NATO’s Ankara Summit Is Defined by What Does Not Happen

08/07/2026
Europe’s allies are trying to keep Trump quiet. But a more European NATO will soon force harder questions about power, responsibility and command. A commentary by Nathalie Tocci
Number: 465
Year: 2026
Author(s): Nathalie Tocci

Europe’s allies are trying to keep Trump quiet. But a more European NATO will soon force harder questions about power, responsibility and command. A commentary by Nathalie Tocci

nato summit

This is a NATO summit where the non-news is the news. The Ankara programme has been pared to the bone: the less time available and the slimmer the final communiqué, the lower the risks. Not the risk, or worse the threat, of what enemies such as Vladimir Putin might do, but of what the “ally” Donald Trump might say.
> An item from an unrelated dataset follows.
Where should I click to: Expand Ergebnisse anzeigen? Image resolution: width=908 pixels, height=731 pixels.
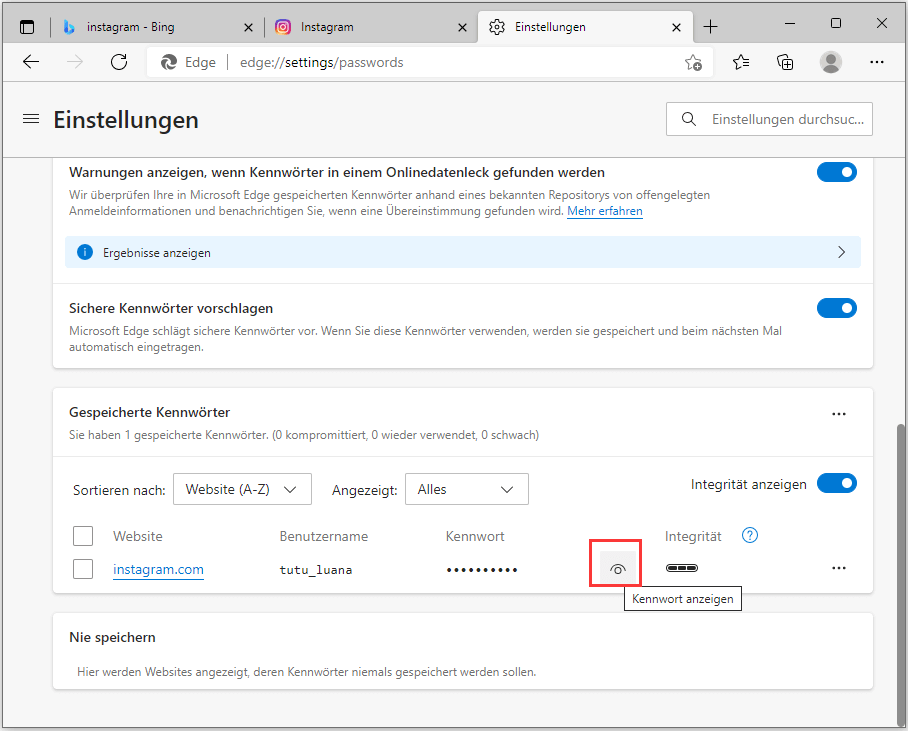pyautogui.click(x=841, y=252)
Considerable effort has gone into avoiding that.

The US president wanted the European and Canadian allies to spend more on defence, and that is what they are doing. NATO secretary-general Mark Rutte has been trumpeting remarkable figures.

Excluding the United States, NATO countries have spent as much as $139bn more on defence over the past year. A large share of that spending is destined for US industry, creating almost 200,000 jobs in America. These numbers have been repeated ad nauseam at the summit, with one objective only: to placate Trump and make sure he does not lose control.
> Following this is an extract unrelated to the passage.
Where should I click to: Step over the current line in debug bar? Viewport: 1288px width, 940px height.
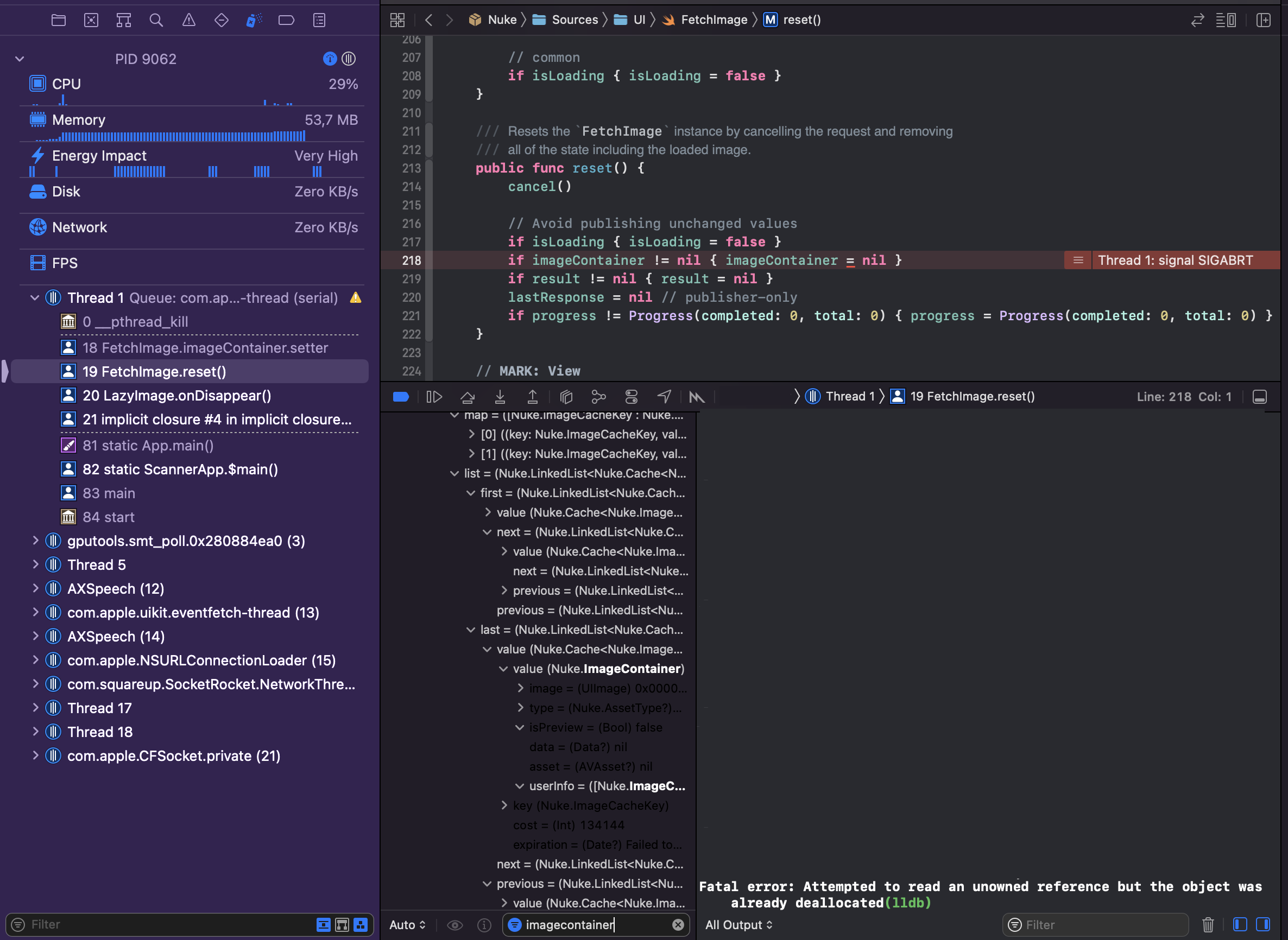click(468, 397)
Few believe this will be enough to secure a real US commitment to defend European allies, should the need arise. And no one rules out that it might. All the more so if Ukraine becomes increasingly able to defend itself, producing a de facto freeze along the frontline.

Vladimir Putin, who cannot afford an end to a war on which the survival of his regime depends, could be tempted to drag the conflict elsewhere, perhaps by crossing into a NATO country. Few fully believe in the US commitment. At the very least, however, they hope for American silence, so as not to further encourage Putin to try his luck.

By the time these words are published, perhaps the danger will have passed and the Ankara summit will be drawing to a close without nasty surprises. That is probably what will happen.

But beyond the tragicomic spectacle, the real point lies elsewhere. It is certain that the United States wants to disengage from European security, significantly reducing its presence and commitment in Europe.

The fate of a much more Europeanised NATO is equally clear. If today the US provides roughly half of the conventional forces in Europe, it is plausible that within a few years that presence will be halved. Europeans will do the rest.

If everything goes according to plan, the reduction in the US conventional commitment will be gradual, while the American nuclear umbrella in Europe will remain intact. This is an optimistic scenario, but ultimately also a realistic one.

It would be a NATO perhaps weaker, but more European, and still strong enough to defend the continent against the Russian threat. That, in the end, is the objective, and that is what the work is focused on.

Two unresolved issues remain, however, and they threaten the future of the Alliance, even in this more Europeanised form.

The first would come to a head if Russia were actually to attack a NATO country in the coming months or years, risking a split within the Alliance.

If, for example, the Baltic states were attacked, not to mention Poland, whether directly or through a Russian hybrid attack that, deliberately or otherwise, caused civilian casualties, and if the United States were to wash its hands of the matter, it is very likely that Germany, where rearmament is real, would instead remain faithful to the commitment to collective defence.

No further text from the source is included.